(Data for locating words and elements)
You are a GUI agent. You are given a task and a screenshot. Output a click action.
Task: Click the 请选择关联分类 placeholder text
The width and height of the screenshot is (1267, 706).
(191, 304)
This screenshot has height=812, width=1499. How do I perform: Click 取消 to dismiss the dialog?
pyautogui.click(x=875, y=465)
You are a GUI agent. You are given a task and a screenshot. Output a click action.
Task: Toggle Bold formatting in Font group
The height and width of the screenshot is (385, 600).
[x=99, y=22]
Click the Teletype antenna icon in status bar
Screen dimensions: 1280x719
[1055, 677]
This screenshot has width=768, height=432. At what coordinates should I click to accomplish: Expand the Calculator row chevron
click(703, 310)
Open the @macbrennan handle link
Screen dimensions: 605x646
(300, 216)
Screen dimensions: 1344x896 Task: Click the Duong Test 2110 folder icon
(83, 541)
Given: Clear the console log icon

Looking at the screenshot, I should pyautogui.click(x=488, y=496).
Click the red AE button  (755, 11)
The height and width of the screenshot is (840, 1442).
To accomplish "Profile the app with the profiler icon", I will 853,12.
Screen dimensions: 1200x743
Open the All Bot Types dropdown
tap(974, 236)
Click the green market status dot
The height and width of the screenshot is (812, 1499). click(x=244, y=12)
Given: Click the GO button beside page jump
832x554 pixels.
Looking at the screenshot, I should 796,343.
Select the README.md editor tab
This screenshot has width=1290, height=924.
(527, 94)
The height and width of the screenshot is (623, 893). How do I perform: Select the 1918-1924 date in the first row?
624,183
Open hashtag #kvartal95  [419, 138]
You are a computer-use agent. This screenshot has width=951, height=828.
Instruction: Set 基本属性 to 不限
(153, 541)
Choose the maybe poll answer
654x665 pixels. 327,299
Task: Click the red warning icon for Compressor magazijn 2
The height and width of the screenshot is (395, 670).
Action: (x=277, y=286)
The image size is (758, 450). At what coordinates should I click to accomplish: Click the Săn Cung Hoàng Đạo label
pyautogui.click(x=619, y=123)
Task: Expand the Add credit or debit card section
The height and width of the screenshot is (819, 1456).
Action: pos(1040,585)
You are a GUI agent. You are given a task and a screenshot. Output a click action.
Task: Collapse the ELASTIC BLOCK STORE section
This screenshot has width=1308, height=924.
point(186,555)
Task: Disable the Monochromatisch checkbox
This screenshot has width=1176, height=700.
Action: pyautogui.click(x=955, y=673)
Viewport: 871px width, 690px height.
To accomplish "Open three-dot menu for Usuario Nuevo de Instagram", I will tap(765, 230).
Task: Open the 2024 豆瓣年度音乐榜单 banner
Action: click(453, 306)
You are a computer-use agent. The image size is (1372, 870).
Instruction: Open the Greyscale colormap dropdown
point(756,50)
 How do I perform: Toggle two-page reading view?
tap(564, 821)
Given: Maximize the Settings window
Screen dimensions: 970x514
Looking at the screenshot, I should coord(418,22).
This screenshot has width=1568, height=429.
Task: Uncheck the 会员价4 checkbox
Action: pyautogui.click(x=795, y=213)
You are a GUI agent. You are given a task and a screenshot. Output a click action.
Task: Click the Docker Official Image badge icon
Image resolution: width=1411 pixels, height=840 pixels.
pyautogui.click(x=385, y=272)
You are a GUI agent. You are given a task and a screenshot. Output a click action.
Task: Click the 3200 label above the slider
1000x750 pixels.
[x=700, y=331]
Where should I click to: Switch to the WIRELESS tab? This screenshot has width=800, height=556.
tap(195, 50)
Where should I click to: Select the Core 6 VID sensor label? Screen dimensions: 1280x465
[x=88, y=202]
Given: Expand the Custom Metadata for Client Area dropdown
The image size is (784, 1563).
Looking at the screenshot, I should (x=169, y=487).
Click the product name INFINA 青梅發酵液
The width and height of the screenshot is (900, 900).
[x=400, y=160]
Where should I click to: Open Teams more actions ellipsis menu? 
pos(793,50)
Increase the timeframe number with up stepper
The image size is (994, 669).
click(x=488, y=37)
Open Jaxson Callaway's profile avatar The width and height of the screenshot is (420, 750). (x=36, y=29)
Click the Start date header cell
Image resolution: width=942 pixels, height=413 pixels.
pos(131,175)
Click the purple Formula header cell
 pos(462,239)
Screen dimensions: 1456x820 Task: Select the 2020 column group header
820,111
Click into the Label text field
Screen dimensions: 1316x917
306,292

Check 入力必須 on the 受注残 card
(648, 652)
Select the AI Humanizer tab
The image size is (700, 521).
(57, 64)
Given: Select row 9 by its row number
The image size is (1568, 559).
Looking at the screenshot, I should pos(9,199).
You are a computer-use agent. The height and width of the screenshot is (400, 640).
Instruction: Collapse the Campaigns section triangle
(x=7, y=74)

Direction —
Render every line of the listing as a numbered list, leaving out the blank lines.

Answer —
1. You are a GUI agent. You are given a task and a screenshot. Output a click action.
2. Task: Click the 请选择关联分类 placeholder text
3. The width and height of the screenshot is (1267, 706).
4. (191, 304)
5. This screenshot has height=812, width=1499. How do I perform: Click 取消 to dismiss the dialog?
6. pyautogui.click(x=875, y=465)
7. You are a GUI agent. You are given a task and a screenshot. Output a click action.
8. Task: Toggle Bold formatting in Font group
9. The height and width of the screenshot is (385, 600).
10. [x=99, y=22]
11. Click the Teletype antenna icon in status bar
12. Screen dimensions: 1280x719
13. [1055, 677]
14. This screenshot has width=768, height=432. At what coordinates should I click to accomplish: Expand the Calculator row chevron
15. click(703, 310)
16. Open the @macbrennan handle link
17. Screen dimensions: 605x646
18. (300, 216)
19. Screen dimensions: 1344x896 Task: Click the Duong Test 2110 folder icon
20. (83, 541)
21. Given: Clear the console log icon
22. Looking at the screenshot, I should pyautogui.click(x=488, y=496).
23. Click the red AE button  (755, 11)
24. The height and width of the screenshot is (840, 1442).
25. To accomplish "Profile the app with the profiler icon", I will 853,12.
26. Screen dimensions: 1200x743
27. Open the All Bot Types dropdown
28. tap(974, 236)
29. Click the green market status dot
30. The height and width of the screenshot is (812, 1499). click(x=244, y=12)
31. Given: Click the GO button beside page jump
32. 832x554 pixels.
33. Looking at the screenshot, I should 796,343.
34. Select the README.md editor tab
35. This screenshot has width=1290, height=924.
36. (527, 94)
37. The height and width of the screenshot is (623, 893). How do I perform: Select the 1918-1924 date in the first row?
38. 624,183
39. Open hashtag #kvartal95  [419, 138]
40. You are a computer-use agent. This screenshot has width=951, height=828.
41. Instruction: Set 基本属性 to 不限
42. (153, 541)
43. Choose the maybe poll answer
44. 654x665 pixels. 327,299
45. Task: Click the red warning icon for Compressor magazijn 2
46. The height and width of the screenshot is (395, 670).
47. Action: (x=277, y=286)
48. The image size is (758, 450). At what coordinates should I click to accomplish: Click the Săn Cung Hoàng Đạo label
49. pyautogui.click(x=619, y=123)
50. Task: Expand the Add credit or debit card section
51. The height and width of the screenshot is (819, 1456).
52. Action: pos(1040,585)
53. You are a GUI agent. You are given a task and a screenshot. Output a click action.
54. Task: Collapse the ELASTIC BLOCK STORE section
55. This screenshot has width=1308, height=924.
56. point(186,555)
57. Task: Disable the Monochromatisch checkbox
58. This screenshot has width=1176, height=700.
59. Action: pyautogui.click(x=955, y=673)
60. Viewport: 871px width, 690px height.
61. To accomplish "Open three-dot menu for Usuario Nuevo de Instagram", I will tap(765, 230).
62. Task: Open the 2024 豆瓣年度音乐榜单 banner
63. Action: click(453, 306)
64. You are a computer-use agent. The image size is (1372, 870).
65. Instruction: Open the Greyscale colormap dropdown
66. point(756,50)
67.  How do I perform: Toggle two-page reading view?
68. tap(564, 821)
69. Given: Maximize the Settings window
70. Screen dimensions: 970x514
71. Looking at the screenshot, I should coord(418,22).
72. This screenshot has width=1568, height=429.
73. Task: Uncheck the 会员价4 checkbox
74. Action: pyautogui.click(x=795, y=213)
75. You are a GUI agent. You are given a task and a screenshot. Output a click action.
76. Task: Click the Docker Official Image badge icon
77. Image resolution: width=1411 pixels, height=840 pixels.
78. pyautogui.click(x=385, y=272)
79. You are a GUI agent. You are given a task and a screenshot. Output a click action.
80. Task: Click the 3200 label above the slider
81. 1000x750 pixels.
82. [x=700, y=331]
83. Where should I click to: Switch to the WIRELESS tab? This screenshot has width=800, height=556.
84. tap(195, 50)
85. Where should I click to: Select the Core 6 VID sensor label? Screen dimensions: 1280x465
86. [x=88, y=202]
87. Given: Expand the Custom Metadata for Client Area dropdown
88. The image size is (784, 1563).
89. Looking at the screenshot, I should (x=169, y=487).
90. Click the product name INFINA 青梅發酵液
91. The width and height of the screenshot is (900, 900).
92. [x=400, y=160]
93. Where should I click to: Open Teams more actions ellipsis menu? 
94. pos(793,50)
95. Increase the timeframe number with up stepper
96. The image size is (994, 669).
97. click(x=488, y=37)
98. Open Jaxson Callaway's profile avatar The width and height of the screenshot is (420, 750). (x=36, y=29)
99. Click the Start date header cell
100. Image resolution: width=942 pixels, height=413 pixels.
101. pos(131,175)
102. Click the purple Formula header cell
103.  pos(462,239)
104. Screen dimensions: 1456x820 Task: Select the 2020 column group header
105. 820,111
106. Click into the Label text field
107. Screen dimensions: 1316x917
108. 306,292
109. Check 入力必須 on the 受注残 card
110. (648, 652)
111. Select the AI Humanizer tab
112. The image size is (700, 521).
113. (57, 64)
114. Given: Select row 9 by its row number
115. The image size is (1568, 559).
116. Looking at the screenshot, I should pos(9,199).
117. You are a computer-use agent. The height and width of the screenshot is (400, 640).
118. Instruction: Collapse the Campaigns section triangle
119. (x=7, y=74)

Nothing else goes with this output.